Eighth step: set of words w ═ w₁,w₂,…w_nEach word in (b) } andset of stop words d ═ d₁,d₂…d_nAnd comparing each stop word in the sentence with the original sentence B, if the word exists in the original sentence B, rejecting the word in the original sentence B, and the rest words in the original sentence B are the positions of the wrong words in the sentence.

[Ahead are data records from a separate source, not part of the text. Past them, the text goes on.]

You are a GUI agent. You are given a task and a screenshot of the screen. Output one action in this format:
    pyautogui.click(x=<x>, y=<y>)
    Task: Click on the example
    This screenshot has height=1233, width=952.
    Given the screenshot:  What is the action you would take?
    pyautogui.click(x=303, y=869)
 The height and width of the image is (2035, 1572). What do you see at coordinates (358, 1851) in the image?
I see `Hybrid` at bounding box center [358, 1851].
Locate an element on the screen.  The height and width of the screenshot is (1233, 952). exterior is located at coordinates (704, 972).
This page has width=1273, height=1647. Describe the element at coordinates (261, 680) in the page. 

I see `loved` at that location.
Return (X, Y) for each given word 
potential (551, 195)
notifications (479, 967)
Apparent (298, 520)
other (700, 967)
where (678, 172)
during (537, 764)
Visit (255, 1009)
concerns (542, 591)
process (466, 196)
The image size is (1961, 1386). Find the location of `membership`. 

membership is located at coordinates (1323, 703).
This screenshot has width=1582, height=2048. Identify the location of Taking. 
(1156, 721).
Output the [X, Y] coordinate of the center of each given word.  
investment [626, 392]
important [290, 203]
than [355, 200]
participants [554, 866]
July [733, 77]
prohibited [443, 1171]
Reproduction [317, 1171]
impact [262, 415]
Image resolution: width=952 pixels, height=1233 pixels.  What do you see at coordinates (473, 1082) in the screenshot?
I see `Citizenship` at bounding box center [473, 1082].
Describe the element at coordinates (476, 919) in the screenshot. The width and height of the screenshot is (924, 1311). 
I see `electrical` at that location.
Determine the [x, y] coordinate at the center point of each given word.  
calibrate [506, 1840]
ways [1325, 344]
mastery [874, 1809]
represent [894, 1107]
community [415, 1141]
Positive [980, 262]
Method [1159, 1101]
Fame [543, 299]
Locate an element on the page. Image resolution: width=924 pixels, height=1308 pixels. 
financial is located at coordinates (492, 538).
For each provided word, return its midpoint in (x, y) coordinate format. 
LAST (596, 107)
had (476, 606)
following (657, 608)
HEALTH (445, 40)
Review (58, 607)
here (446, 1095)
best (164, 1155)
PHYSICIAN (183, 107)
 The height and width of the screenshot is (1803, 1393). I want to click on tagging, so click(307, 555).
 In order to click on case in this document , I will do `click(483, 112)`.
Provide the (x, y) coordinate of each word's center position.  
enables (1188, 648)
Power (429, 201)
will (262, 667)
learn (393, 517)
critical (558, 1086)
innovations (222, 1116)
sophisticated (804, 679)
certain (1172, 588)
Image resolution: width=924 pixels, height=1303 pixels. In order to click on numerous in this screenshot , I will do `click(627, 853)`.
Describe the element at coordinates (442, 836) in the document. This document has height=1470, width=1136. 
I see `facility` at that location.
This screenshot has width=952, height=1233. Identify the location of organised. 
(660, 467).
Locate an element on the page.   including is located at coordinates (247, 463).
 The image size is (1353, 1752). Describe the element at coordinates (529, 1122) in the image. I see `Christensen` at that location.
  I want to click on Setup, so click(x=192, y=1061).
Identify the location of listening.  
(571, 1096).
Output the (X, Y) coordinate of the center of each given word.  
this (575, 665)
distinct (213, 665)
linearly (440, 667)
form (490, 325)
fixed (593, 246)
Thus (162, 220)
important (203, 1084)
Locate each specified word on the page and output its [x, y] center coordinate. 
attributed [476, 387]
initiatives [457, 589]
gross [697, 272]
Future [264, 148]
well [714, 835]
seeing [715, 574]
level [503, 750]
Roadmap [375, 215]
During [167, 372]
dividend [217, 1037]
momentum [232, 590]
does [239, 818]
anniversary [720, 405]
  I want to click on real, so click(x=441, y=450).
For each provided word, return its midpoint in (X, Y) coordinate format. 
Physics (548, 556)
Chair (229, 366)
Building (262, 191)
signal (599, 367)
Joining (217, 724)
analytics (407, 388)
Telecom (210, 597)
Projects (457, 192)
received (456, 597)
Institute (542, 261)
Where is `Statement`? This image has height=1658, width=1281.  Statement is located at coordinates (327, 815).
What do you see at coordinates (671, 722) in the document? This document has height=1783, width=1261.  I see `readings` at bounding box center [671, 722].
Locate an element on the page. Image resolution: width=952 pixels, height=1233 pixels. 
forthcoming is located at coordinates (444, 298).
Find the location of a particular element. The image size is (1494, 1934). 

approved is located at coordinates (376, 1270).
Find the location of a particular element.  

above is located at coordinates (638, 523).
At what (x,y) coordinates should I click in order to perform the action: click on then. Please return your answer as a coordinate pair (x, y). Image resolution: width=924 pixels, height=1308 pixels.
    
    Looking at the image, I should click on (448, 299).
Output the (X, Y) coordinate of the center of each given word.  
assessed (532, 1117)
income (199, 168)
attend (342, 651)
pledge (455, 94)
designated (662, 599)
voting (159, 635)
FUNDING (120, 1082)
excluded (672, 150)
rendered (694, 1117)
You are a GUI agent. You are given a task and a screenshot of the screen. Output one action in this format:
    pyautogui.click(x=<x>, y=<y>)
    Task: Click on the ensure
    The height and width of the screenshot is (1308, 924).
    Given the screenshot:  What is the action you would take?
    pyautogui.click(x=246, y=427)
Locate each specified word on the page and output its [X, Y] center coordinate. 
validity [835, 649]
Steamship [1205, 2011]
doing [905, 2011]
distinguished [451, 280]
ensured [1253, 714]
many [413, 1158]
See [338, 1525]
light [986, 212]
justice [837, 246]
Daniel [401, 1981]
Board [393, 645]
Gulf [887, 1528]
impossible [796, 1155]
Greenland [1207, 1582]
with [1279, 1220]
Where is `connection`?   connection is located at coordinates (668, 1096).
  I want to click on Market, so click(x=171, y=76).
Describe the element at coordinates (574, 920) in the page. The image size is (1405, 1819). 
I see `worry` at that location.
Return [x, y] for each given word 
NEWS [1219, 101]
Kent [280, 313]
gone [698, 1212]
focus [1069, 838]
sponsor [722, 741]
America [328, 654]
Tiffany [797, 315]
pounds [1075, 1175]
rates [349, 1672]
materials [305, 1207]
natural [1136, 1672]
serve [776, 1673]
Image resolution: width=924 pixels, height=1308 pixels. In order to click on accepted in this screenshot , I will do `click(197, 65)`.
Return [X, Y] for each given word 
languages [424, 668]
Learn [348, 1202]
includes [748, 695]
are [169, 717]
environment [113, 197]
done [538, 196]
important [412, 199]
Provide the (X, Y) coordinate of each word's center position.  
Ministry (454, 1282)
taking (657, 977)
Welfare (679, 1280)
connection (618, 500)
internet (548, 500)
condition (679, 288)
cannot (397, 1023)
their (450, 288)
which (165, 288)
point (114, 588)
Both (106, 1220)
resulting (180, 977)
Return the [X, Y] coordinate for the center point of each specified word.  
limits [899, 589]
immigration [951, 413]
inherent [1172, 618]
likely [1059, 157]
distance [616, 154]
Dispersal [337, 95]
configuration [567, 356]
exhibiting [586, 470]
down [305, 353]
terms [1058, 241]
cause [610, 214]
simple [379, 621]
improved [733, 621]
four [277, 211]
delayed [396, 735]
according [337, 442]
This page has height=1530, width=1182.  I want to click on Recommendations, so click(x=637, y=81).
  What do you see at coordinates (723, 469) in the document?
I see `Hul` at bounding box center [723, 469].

In the first step, the shape near word stock X contains the shape near words of all Chinese characters, the language stock Y is a corpus after word segmentation processing and statistics, the common word stock Q is a primary word stock and a secondary word stock, stop words refer to functional words and have no practical significance, for example, 'I' is 'if' and the like, and the stop word stock T contains the words

In the second step, the input sentence a may be a long sentence or a short sentence.

In the fourth step, the segmentation length m may be any number smaller than the sentence length n.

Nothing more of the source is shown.